Bowel cancer can make you feel tired.
This can be due to the tumor bleeding internally, which can progress to anemia – when there is a shortage of red blood cells in the body.
You may feel very tired and your skin pale due to an indirect effect.
According to Macmillan, anemia can also cause dizziness and shortness of breath.
Tumors often develop into lumps that can be felt. Your doctor may be able to feel the lump, which is more commonly found on your right side, according to Cancer Research UK.
pain or a lump
A lump or pain in the stomach area or back passage is a warning sign of an intestinal polyp.
Your doctor may be able to feel the lump, which is more commonly found on your right side, according to Cancer Research UK.
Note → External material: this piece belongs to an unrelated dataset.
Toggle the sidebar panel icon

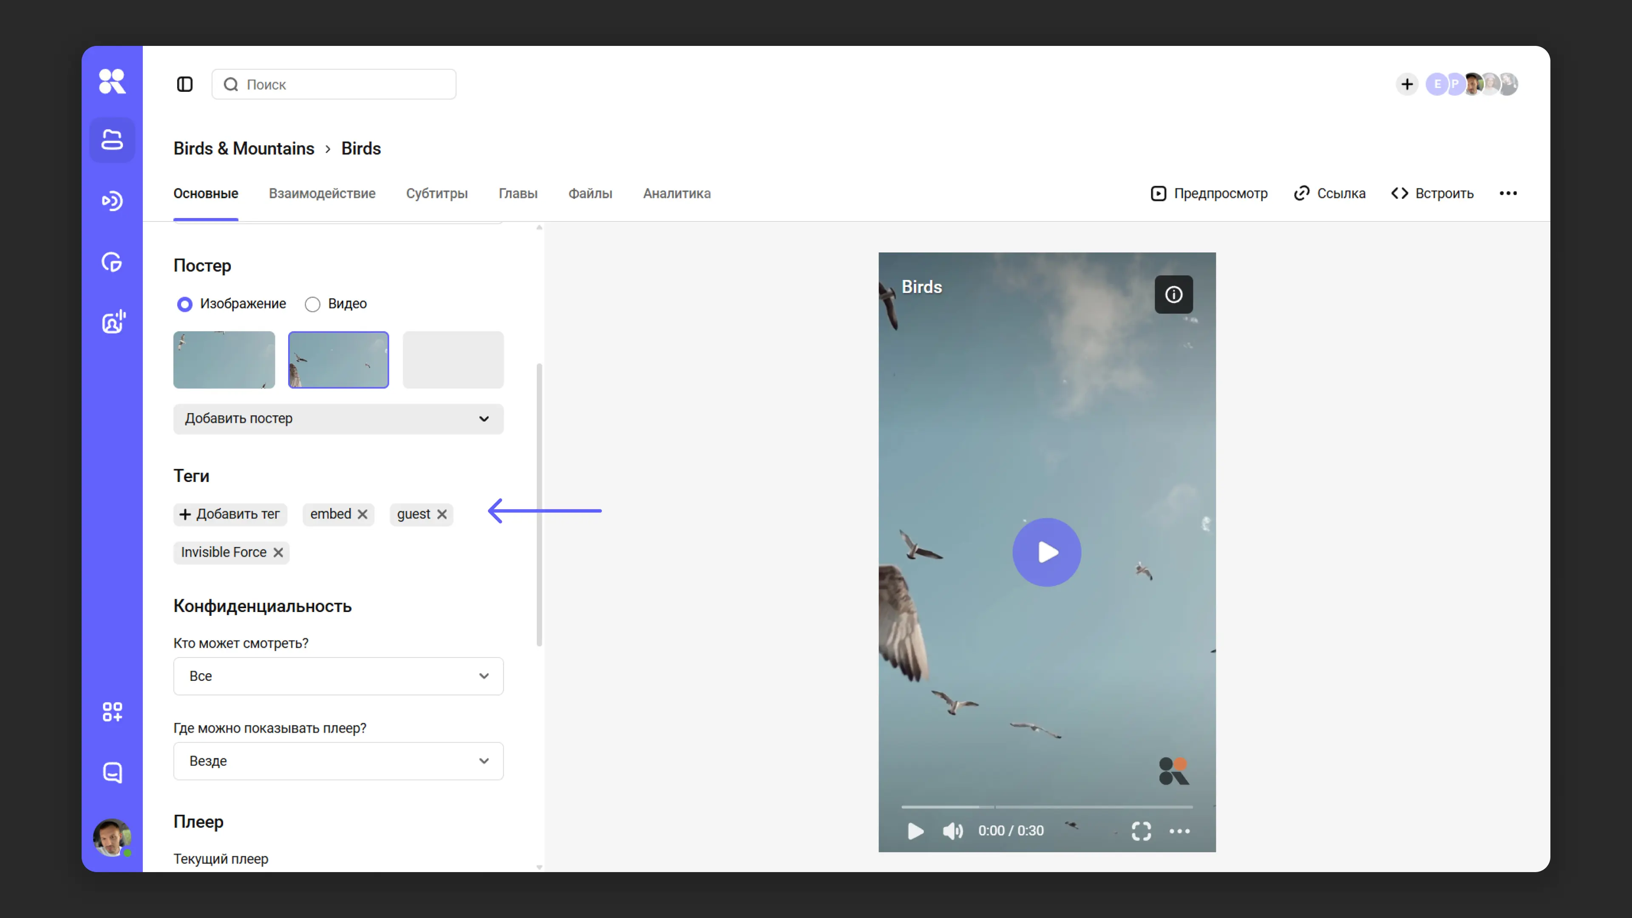[x=184, y=84]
It may make you feel the urge to strain, even after opening your bowels.
“Although this is likely to be benign, it could indicate a malignant tumor,” said Dr. Kinross.
You should see your doctor if these symptoms do not go away, especially if they affect the way you eat and sleep, says Bowel Cancer UK.
Pain, bloating, and a sick feeling can sometimes be caused by a bowel obstruction, such as a tumor.
Cancer Research UK has warned that people with these symptoms should see their GP straightaway or go to an A&E.
It is usually a sign that the cancer has advanced.
It can occur when a tumor presses on the intestines, or grows into and damages a nerve supply.
“Early detection is one of the best ways to increase the chances of surviving bowel cancer,” says Dr. Kinross.
He added: “And although it may seem awkward to talk about your stools – or bowel habits -, doctors are there to listen confidentially and without judgment.
“Talking to them will allow them to carry out the necessary tests and treat you as quickly and efficiently as possible.”
Colon cancer: What are the warning signs?
Colorectal cancer affects the large intestine, which consists of the colon and rectum.
Such tumors usually develop from pre-cancerous tumors called polyps.
- Bleeding from the bottom
- blood in the stool
- A change in bowel habits that lasts for at least three weeks
- Unexplained weight loss
- Unexplained extreme fatigue
- Stomach ache
Most cases have no clear cause, however, people are at higher risk if:
- Over the age of fifty
- You have a family history of this condition
- Have a personal history of polyps in their intestines
- Have an inflammatory bowel disease, such as Crohn’s disease
- Follow an unhealthy lifestyle
Treatment usually includes surgery, chemotherapy, and radiation.
More than nine out of ten people with stage I bowel cancer live for five years or more after their diagnosis.
Unfortunately, only about a third of colorectal cancer cases are diagnosed at this early stage.
The majority of people come to the doctor when the disease has spread beyond the wall of the colon or rectum or to distant parts of the body, which reduces the chance of a successful cure from colon cancer.
According to Bowel Cancer UK figures, more than 41,200 people are diagnosed with bowel cancer each year in the UK.
It affects about 40 per 100,000 adults annually in the United States, according to the National Cancer Institute.